程斌主動讓出了自己的房子,當然事實上倒也不能算讓出,因為他還住在那間死過喪屍的房子里,不過還有幾個單身漢也搬進去和他一起住,那張雙人床仍然被保留了下來,不知道便宜了哪兩個傢伙。
老蔣的單人病房待遇也沒了,除了和他一起受傷的兩個傷員外,另外還安置了兩個人觀測站里受傷的人,另外一間病房被騰出來安排住沒有受傷的人。
程斌記得滿都加圖的人在投降後,俘虜中很有幾個受了重傷的人,不過在搬家的時候這些人都不約而同的傷重不治了,剩下的幾個輕傷員俘虜都很有忘我工作的精神,不但矢口不提自己的傷勢,而且在被要求搬運重物的時候也特別賣力氣,一點都看不出傷病的困擾。
因為有俘虜的存在,安全問題就被提了出來。而且現在的兩批人從前雖然是在一起的,畢竟分開了有一段時間,所以梁堅和胡中基一起安排了人守夜,順便也起到維持秩序的作用。
考慮到把所有的人都安排完需要到很晚的時候,所以胡中基讓人在營地中間支起了大鍋做飯,無論是從前營地的人還是跟著他一起過來的人都可以過去吃飯,來者有份,就連在車上的時候草草弄了一點乾糧添過肚子的程斌都禁受不住熱食的誘惑,也過去混了一碗粥喝。
從前在基地的時候,程斌也有屬於自己的空間,但是說起來對於集體宿舍的生活他並不陌生,所以看看沒有自己的事情後就回去找到自己的床倒頭大睡,居然一覺睡到了天亮。
再睜開眼睛的時候,他才發現屋子裡臨時擺的幾張床上都有人在睡覺,打呼嚕放屁嘎巴嘴的大有人在,大多數人都睡得正香,說起來他還是最先起床的一個。

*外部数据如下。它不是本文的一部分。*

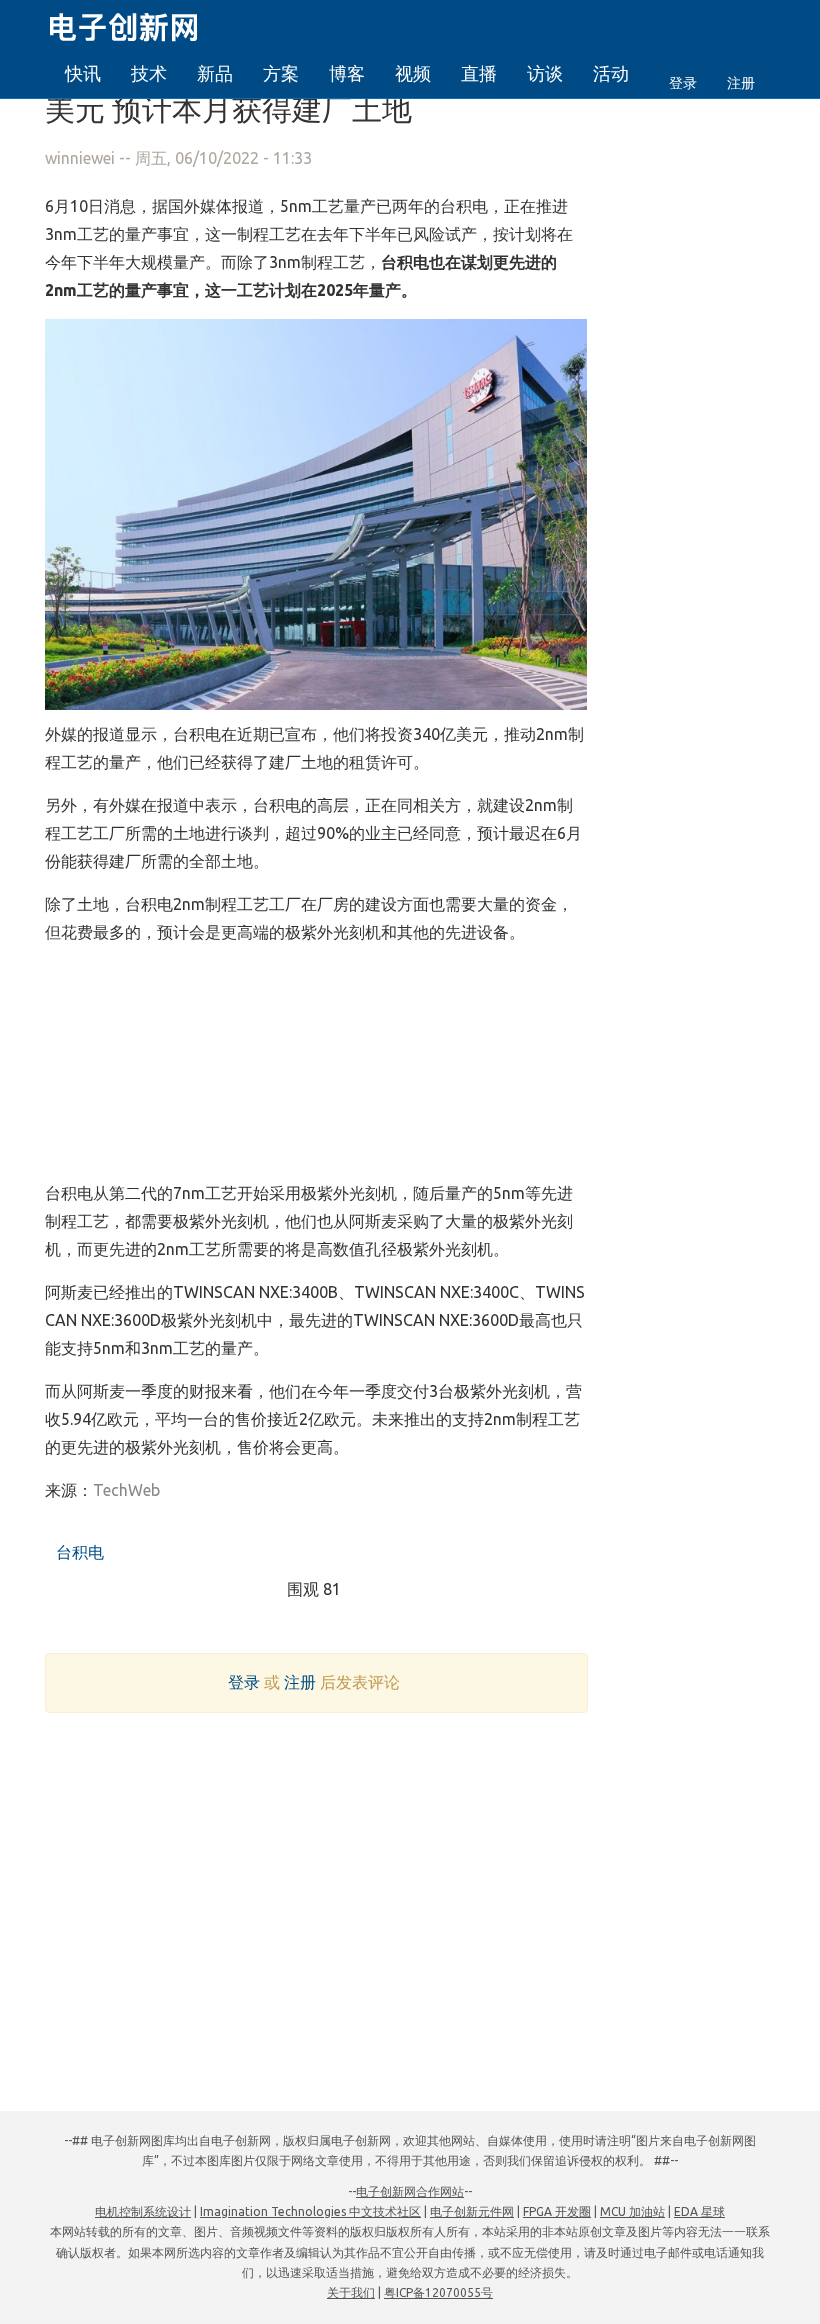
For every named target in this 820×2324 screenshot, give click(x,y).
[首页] (135, 24)
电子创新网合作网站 (410, 2191)
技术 (149, 73)
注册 (741, 83)
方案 (281, 73)
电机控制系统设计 (143, 2211)
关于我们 (351, 2292)
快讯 (83, 73)
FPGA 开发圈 (557, 2211)
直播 (479, 73)
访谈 (545, 73)
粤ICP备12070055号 (438, 2292)
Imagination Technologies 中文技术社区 (310, 2211)
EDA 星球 (699, 2211)
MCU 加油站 (632, 2211)
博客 (347, 73)
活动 (611, 73)
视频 (413, 73)
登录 (683, 83)
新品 (215, 73)
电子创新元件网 (472, 2211)
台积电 (78, 1552)
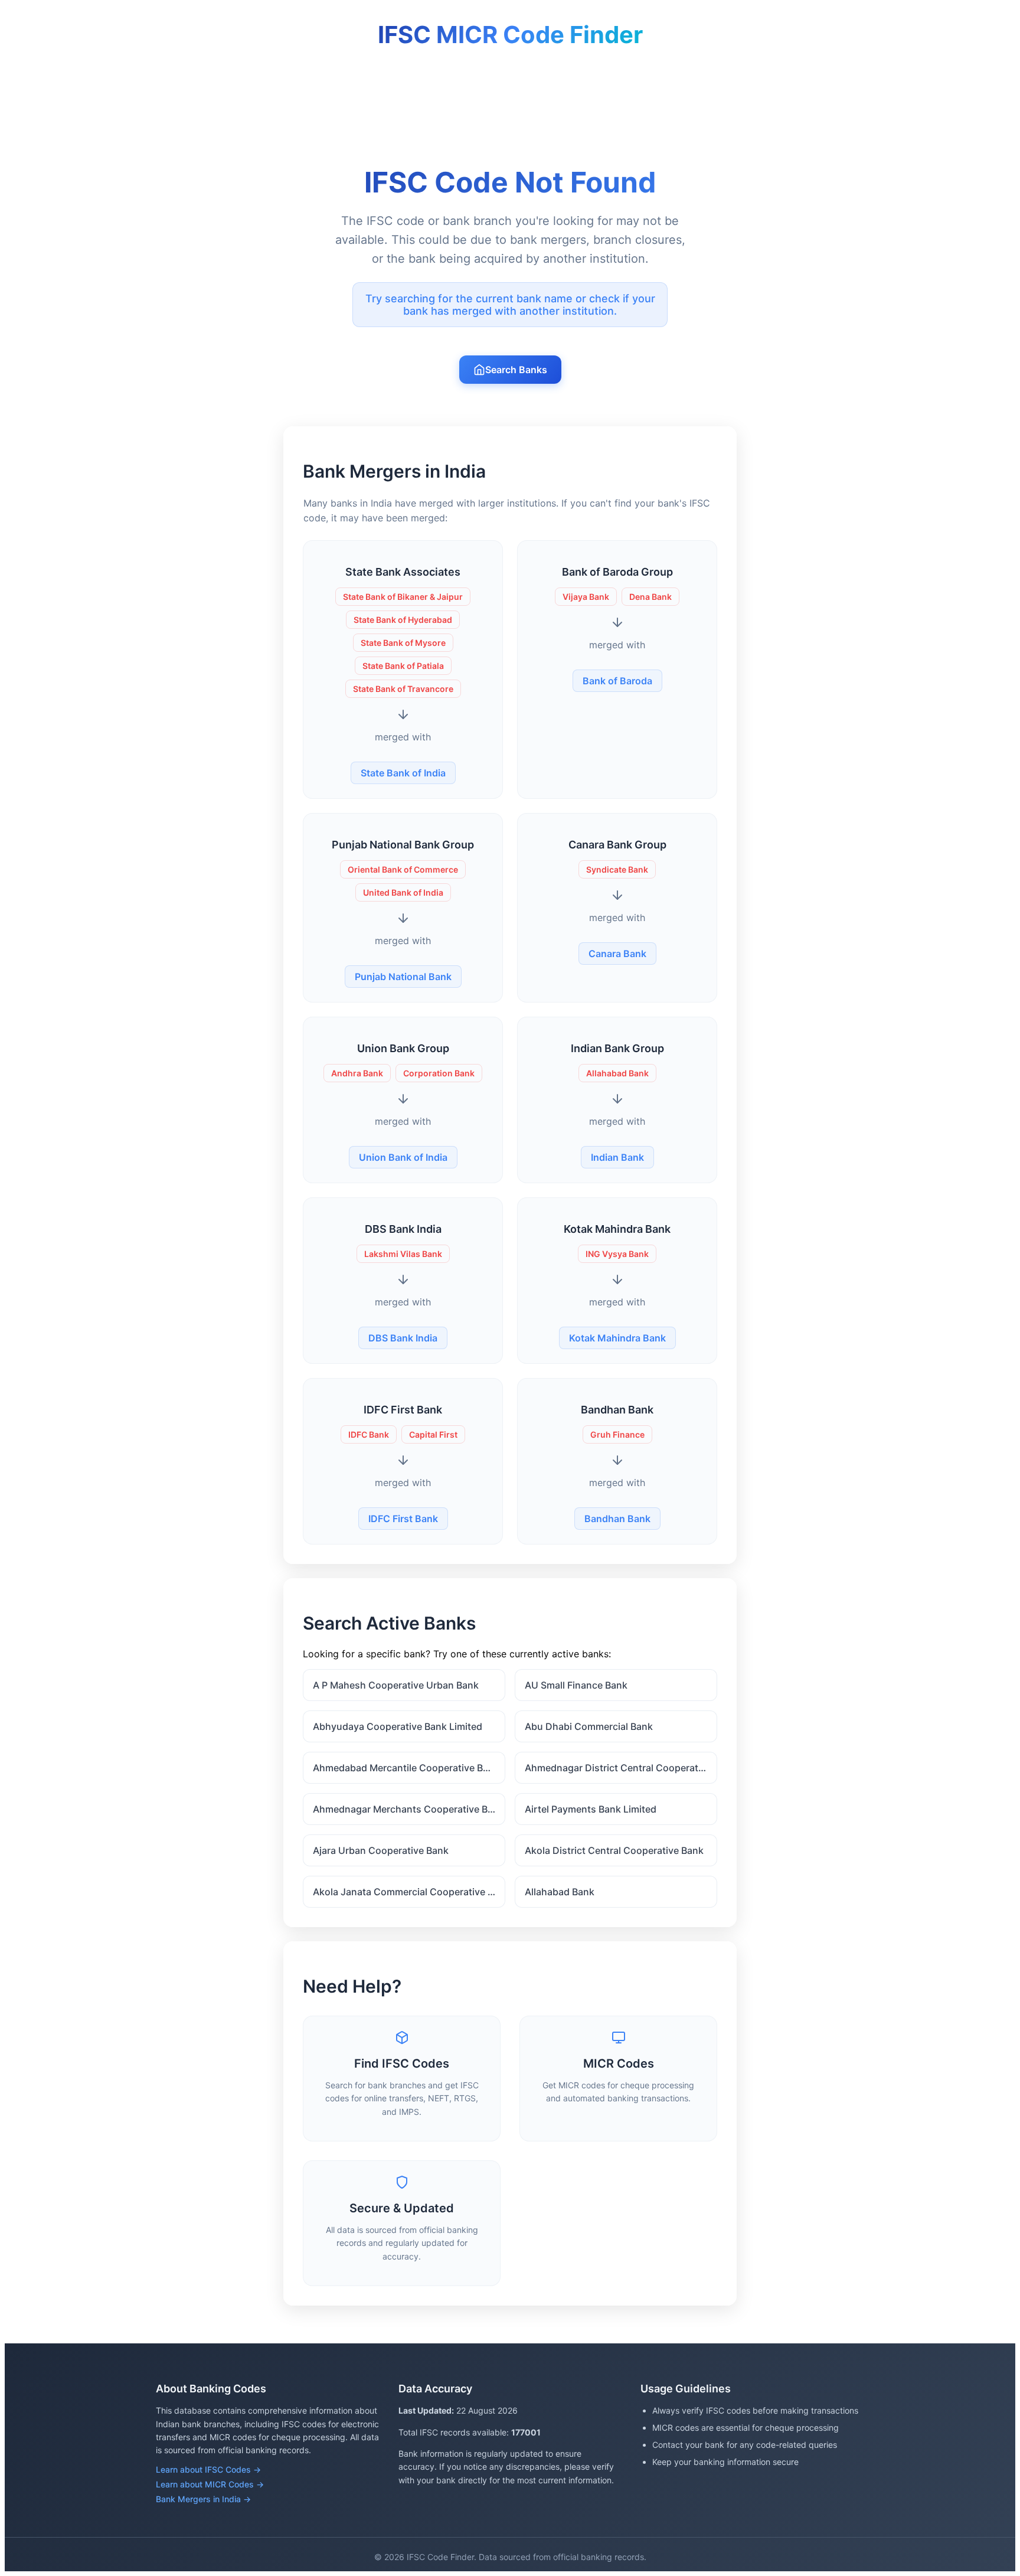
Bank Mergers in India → (203, 2499)
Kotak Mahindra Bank (617, 1338)
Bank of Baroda (617, 681)
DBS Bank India (402, 1338)
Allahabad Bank (559, 1892)
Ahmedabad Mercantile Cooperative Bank (406, 1768)
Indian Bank (617, 1157)
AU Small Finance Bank (576, 1685)
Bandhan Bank (617, 1518)
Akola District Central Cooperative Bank (614, 1850)
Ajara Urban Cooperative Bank (381, 1850)
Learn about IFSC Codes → (208, 2469)
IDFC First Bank (403, 1518)
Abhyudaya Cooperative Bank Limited (397, 1726)
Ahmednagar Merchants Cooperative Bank (408, 1809)
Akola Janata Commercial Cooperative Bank (409, 1892)
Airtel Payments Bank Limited (590, 1809)
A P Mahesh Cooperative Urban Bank (396, 1685)
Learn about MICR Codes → (210, 2484)
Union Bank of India (403, 1157)
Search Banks (516, 370)
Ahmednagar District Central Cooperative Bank (621, 1768)
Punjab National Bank (403, 976)
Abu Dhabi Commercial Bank (589, 1726)
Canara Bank (617, 953)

因為沒有足夠數量的上下鋪,所以板房四周搭了一圈床,中央還剩下的地方也就很可憐了,程斌覺得如果火爐里的火星飛出來,都很可能會燒著離它最近的床上的被褥。
昨天整理房間的時候,他把自己的自行車推了出去,但是後架上的物品都塞到了自己的床底下,也許應該找個沒人的時候再重新整理一下。
他剛剛從床上坐起來,離他不遠的床上就有人向他打了個招呼,低聲說道:「你也睡不著?」
程斌看了他一眼,發現居然是個熟人,他向那人點頭說道:「老林,你把房子讓出來了?」
林深河倒是並不矯情,哼了一聲說道:「這麼多人回來了,誰好意思再單獨佔一間房子?自己讓出來總比被人扔出來要好得多。」
說到這裡,他停了一下,轉頭向四周看了看,低聲說道:「不過這也太鬧了,我這一夜都沒合上眼睛過。」
「忍忍吧,會好起來的。」程斌言不由衷的安慰了他一下,起身穿褲子,昨天睡覺的時候他把自己這一身濺滿了血的衣服都脫了下來,現在正好趁著大家都還在補覺的時候拿出去洗,不用在水井邊被一群大奶大嬸圍觀。
林深河看著他從床上下來彎腰穿鞋,擺手說道:「你要出去?」他說道:「昨天有沒有說起吃飯怎麼辦?」
「我想應該不能再自己管自己了吧?」程斌猶豫了一下,說實話昨天他並沒有想到這件事,梁堅有一陣子倒是打算和他商量什麼事情來著,後來被人打斷了,自己就乘機回來睡覺了,還真不知道他是怎麼安排的,說起來自從離開了基地,他已經很不願意再管這些民生方面的瑣碎事情,原因倒是很簡單,他覺得這種事通常都是費力不討好。
林深河嗯了一聲,很同意程斌的判斷,他終於躺回到自己的床上,嘟囔道:「如果開飯了,記得叫我一下。」
程斌答應了一聲,從床底下拖出兩個臉盆裝了要洗的衣服和洗漱用具走了出去。
水井旁邊果然靜悄悄的沒什麼人,程斌打了一盆水,找了個平時女人們洗衣服時坐的石頭坐下來慢慢的揉,同時無比懷念那天趙強借給他用的洗衣板。
沒想到趙強的屬性居然和曹操有一拼,他只是稍微想了一下,就看到趙強和王本拎著水桶走了過來,看到他在這裡,兩個人都有些驚訝。
程斌擺手和他們打了個招呼,於是兩個孩子就走了過來,昨天胡中基一夥到來的時候,黃娟專門過來叮囑他們營地太亂,讓他們先不要出去,所以他們並沒有看到程斌,倒是聽兩個被安排到他們房間里的孩子說起了程斌的事情。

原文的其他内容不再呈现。